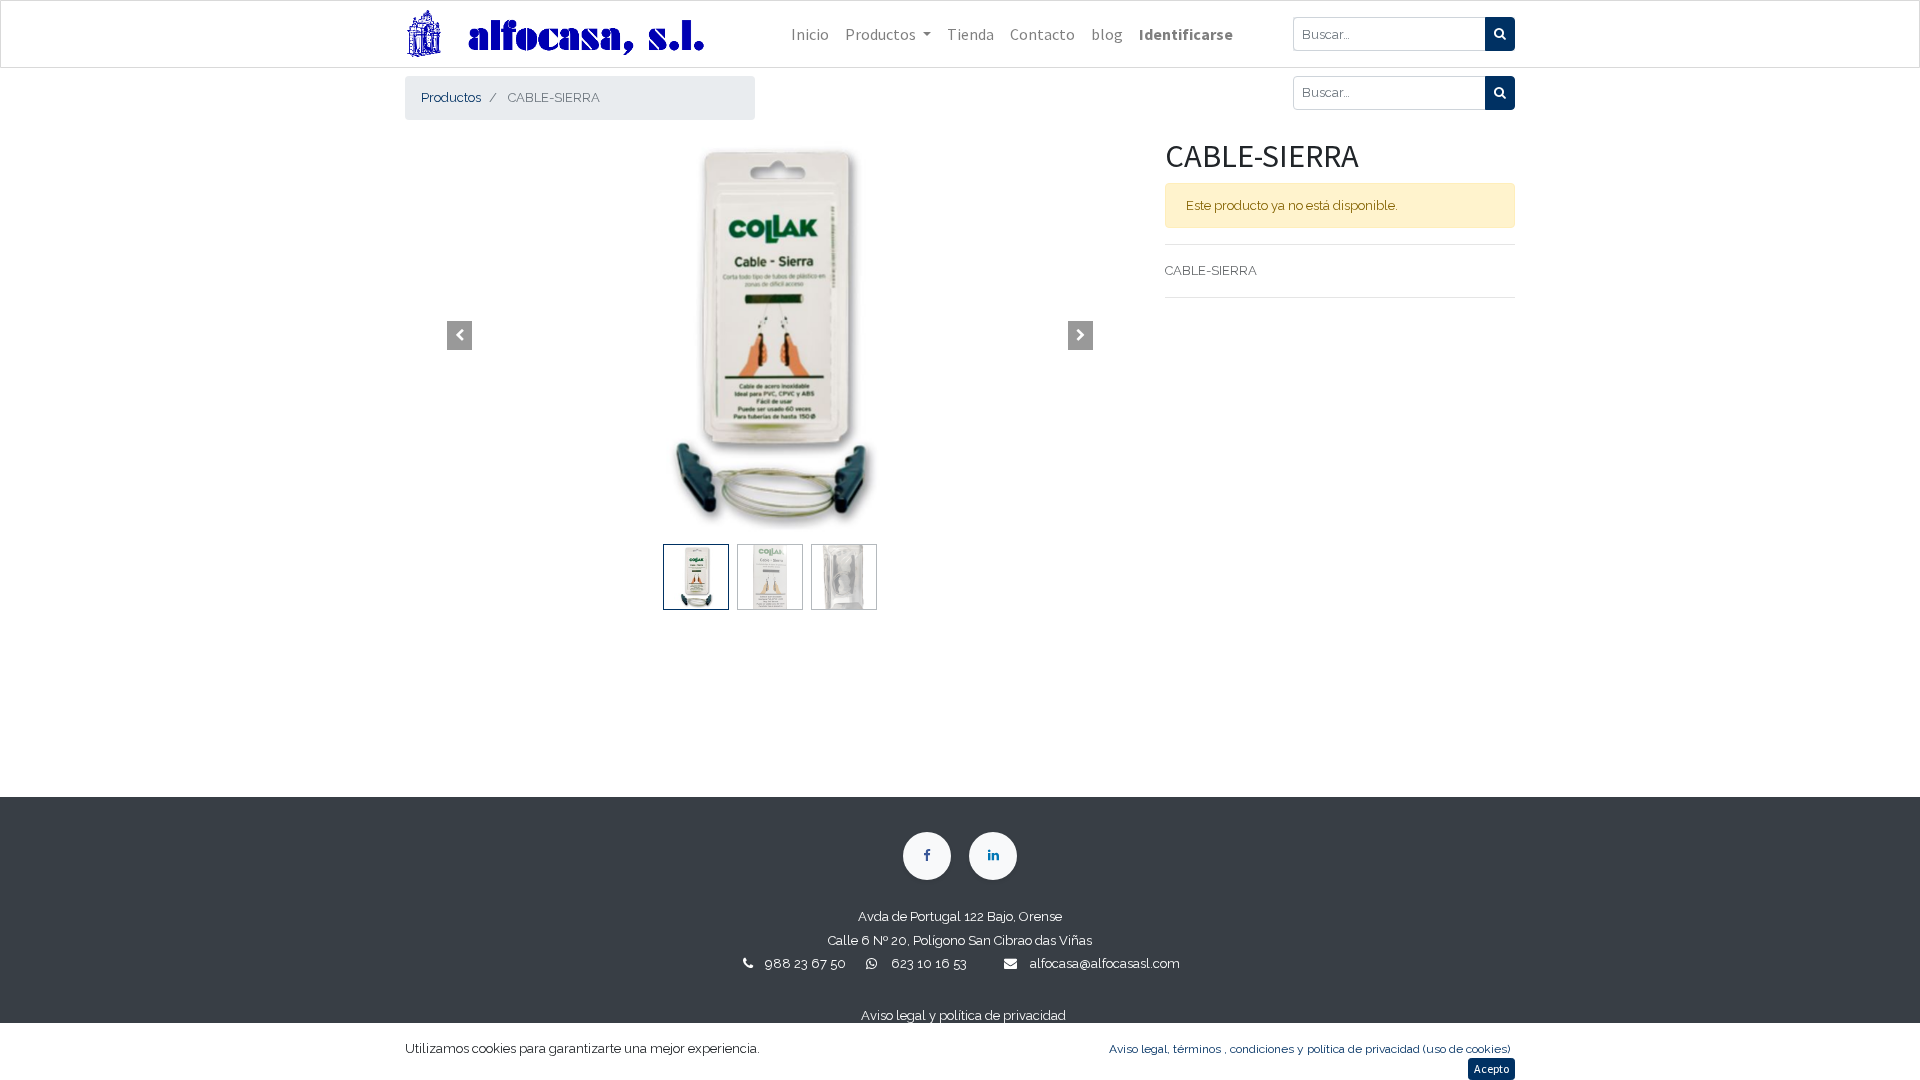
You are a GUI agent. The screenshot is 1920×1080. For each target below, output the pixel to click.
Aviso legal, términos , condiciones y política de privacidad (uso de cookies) (1309, 1049)
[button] (460, 336)
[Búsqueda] (1500, 34)
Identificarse (1186, 34)
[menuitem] (810, 34)
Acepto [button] (1491, 1068)
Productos (451, 97)
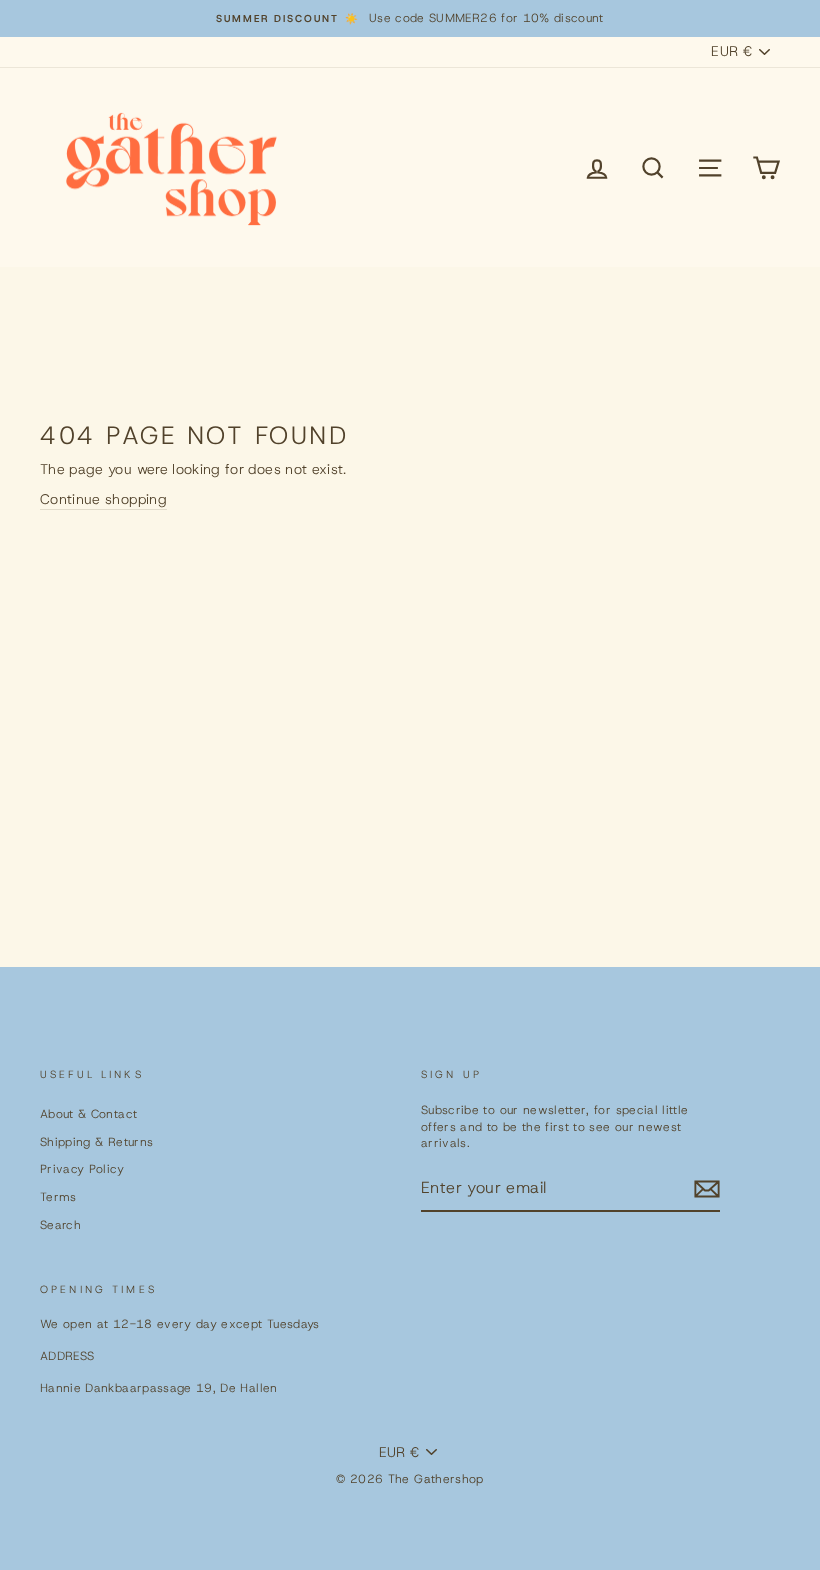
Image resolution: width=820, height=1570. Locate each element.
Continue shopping (103, 499)
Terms (58, 1197)
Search (60, 1225)
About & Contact (88, 1114)
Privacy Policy (82, 1169)
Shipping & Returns (96, 1142)
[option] (410, 18)
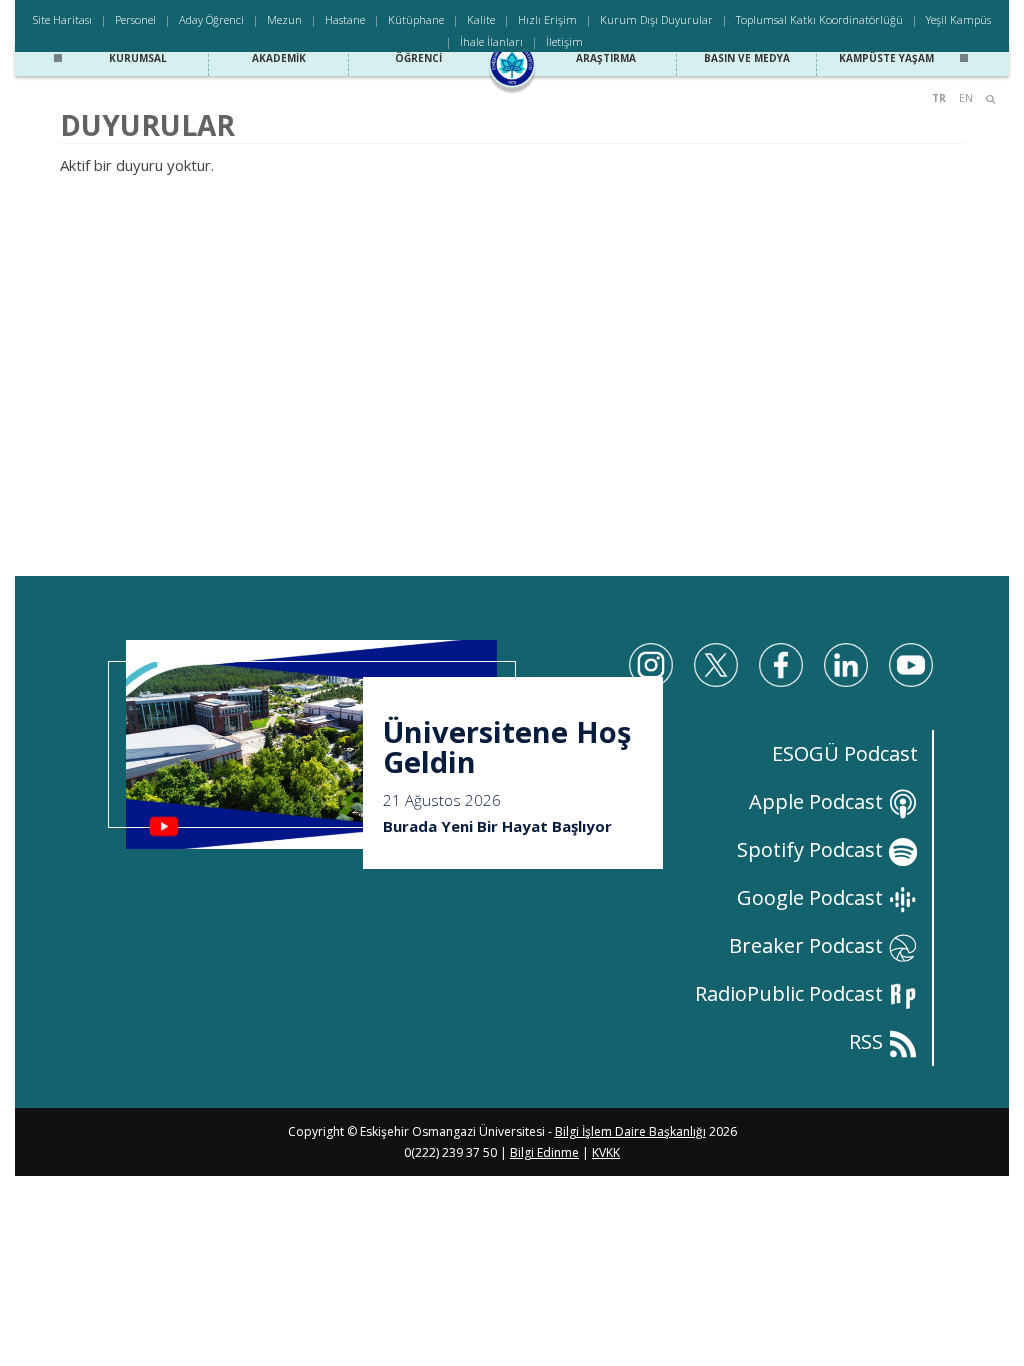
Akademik (279, 58)
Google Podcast (812, 897)
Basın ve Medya (747, 58)
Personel (135, 19)
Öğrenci (418, 58)
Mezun (284, 19)
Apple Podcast (818, 801)
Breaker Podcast (808, 945)
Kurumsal (138, 58)
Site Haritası (62, 19)
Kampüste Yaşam (886, 58)
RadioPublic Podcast (791, 993)
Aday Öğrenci (211, 19)
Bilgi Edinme (544, 1152)
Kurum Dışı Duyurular (656, 19)
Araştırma (606, 58)
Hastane (345, 19)
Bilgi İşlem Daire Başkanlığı (630, 1131)
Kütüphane (416, 19)
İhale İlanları (491, 41)
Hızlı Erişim (547, 19)
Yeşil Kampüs (958, 19)
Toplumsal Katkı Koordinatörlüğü (819, 19)
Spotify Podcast (812, 849)
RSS (868, 1041)
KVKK (606, 1152)
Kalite (481, 19)
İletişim (564, 41)
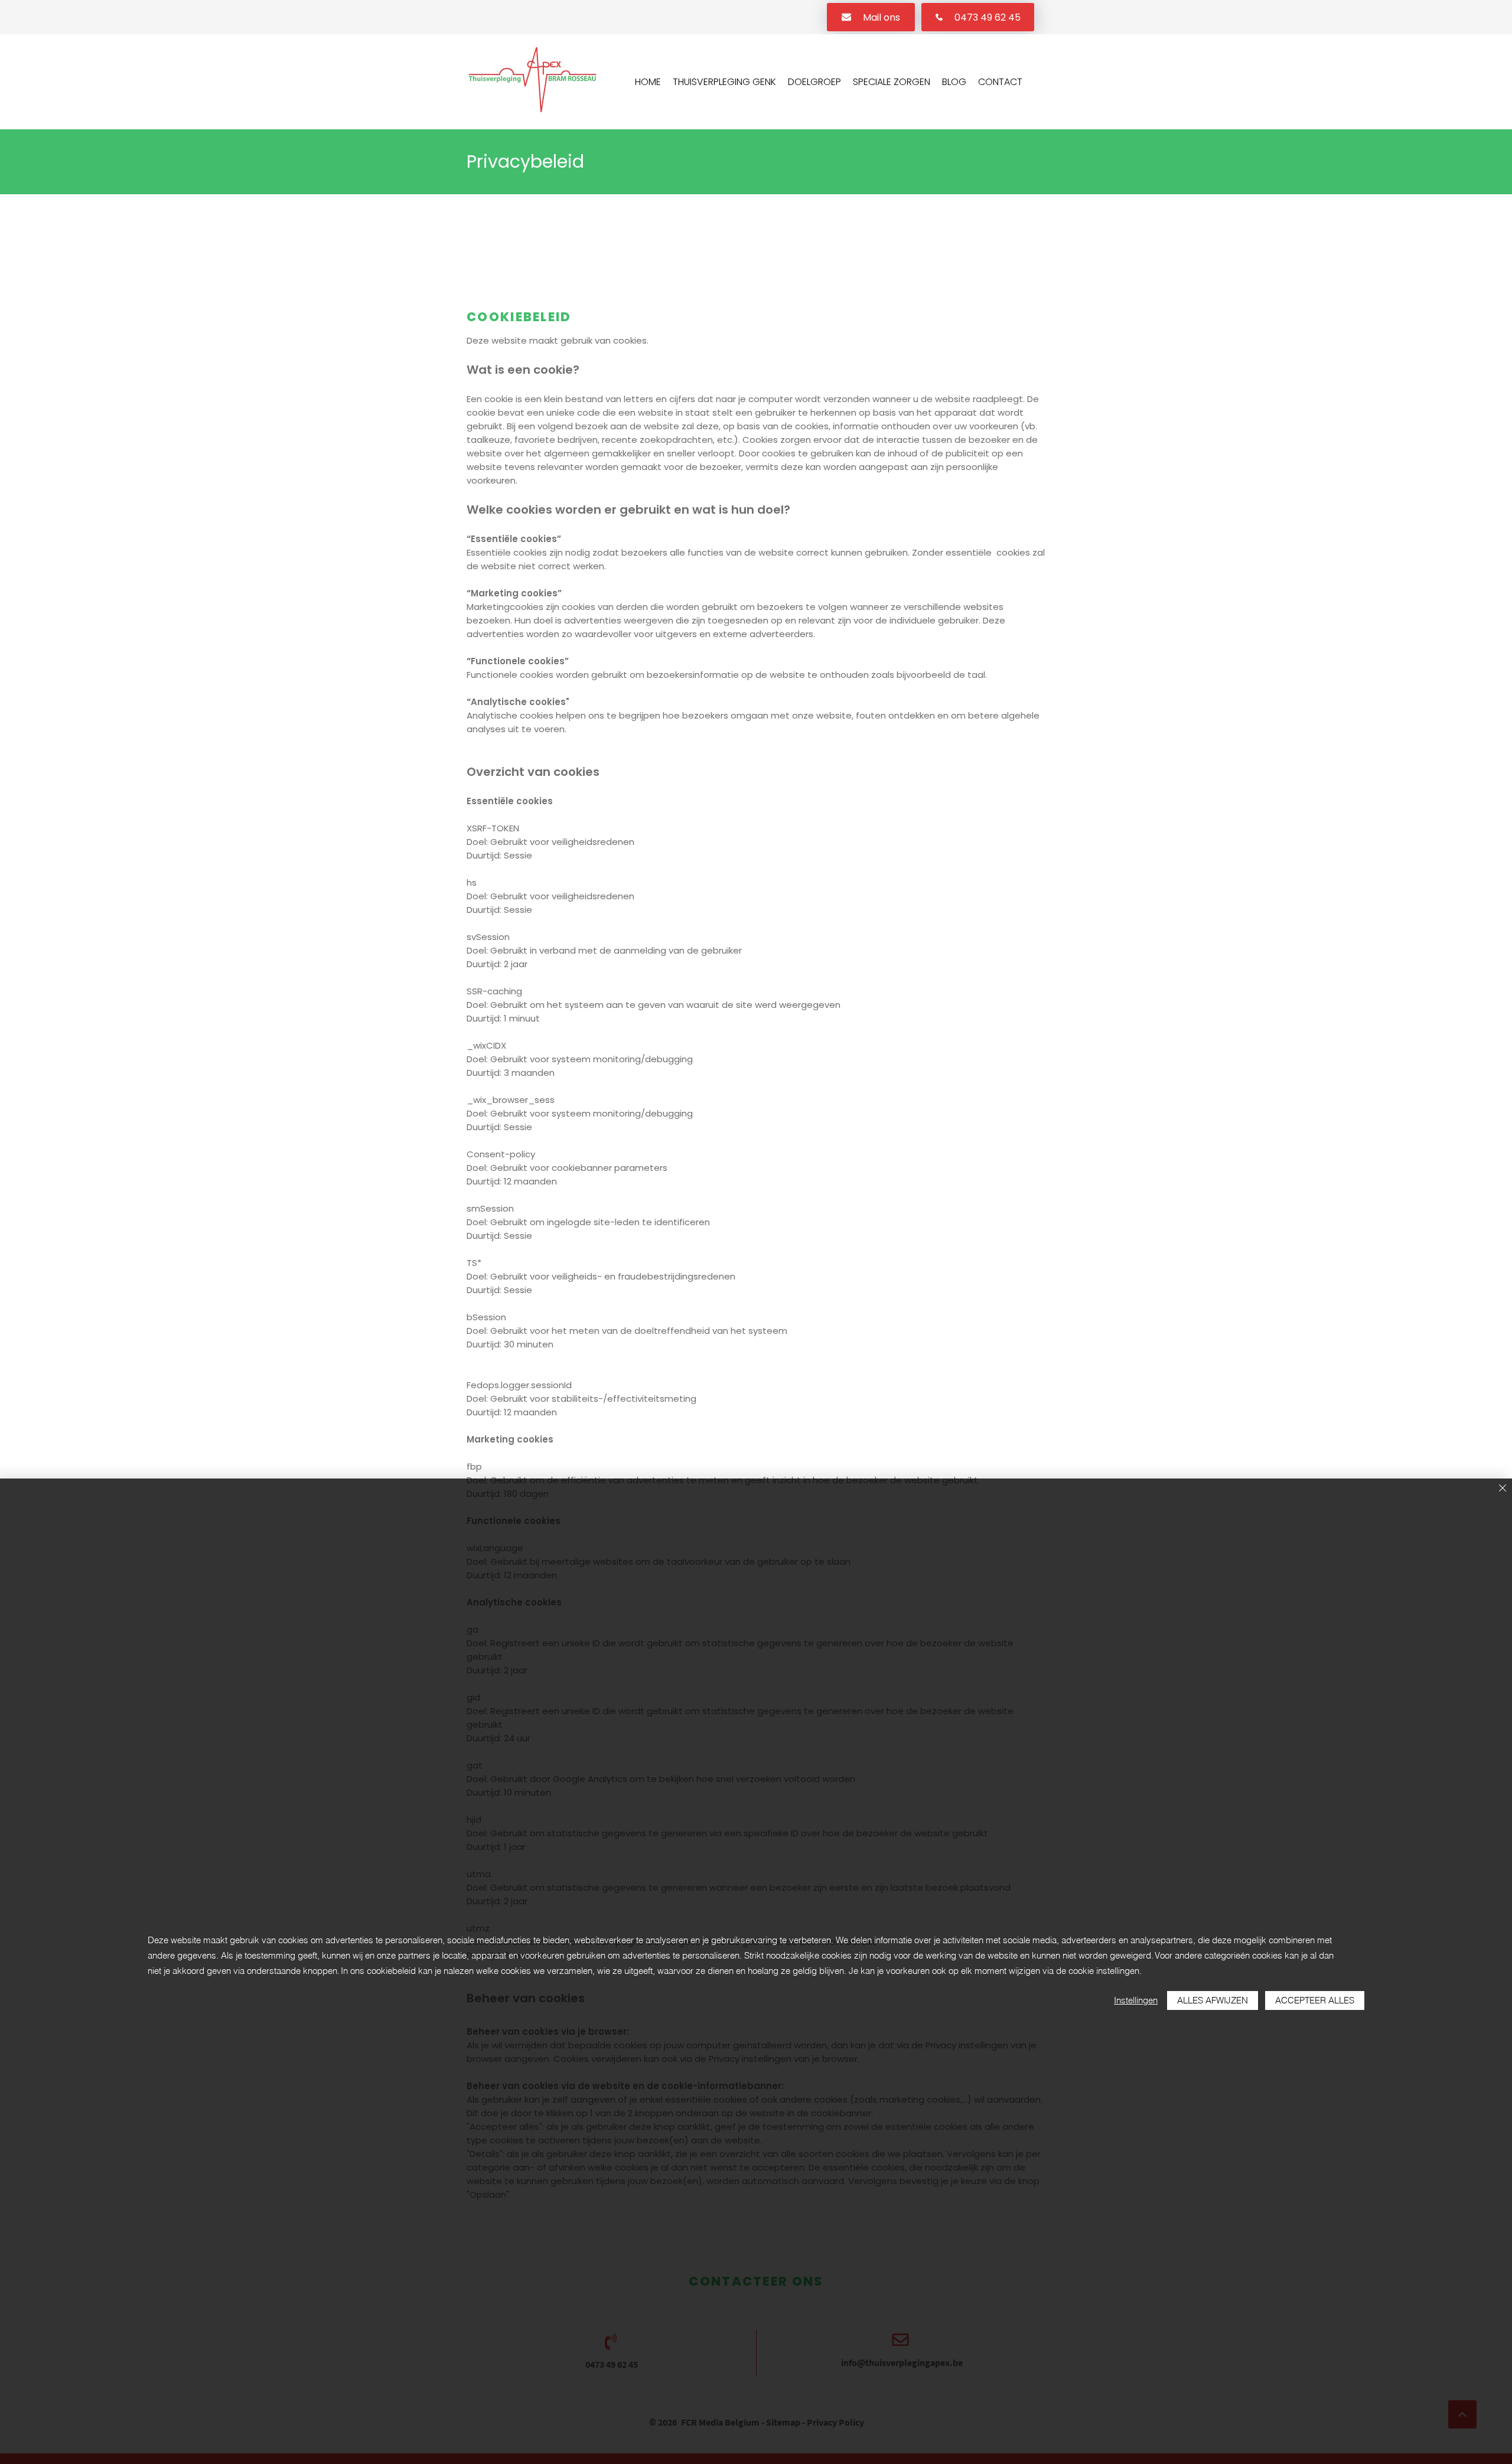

EXERCISE INSTRUCTIONS » The word "Podcast" may turn up on some lines of these records; say how many, with no other words.

WORKED SOLUTION » 5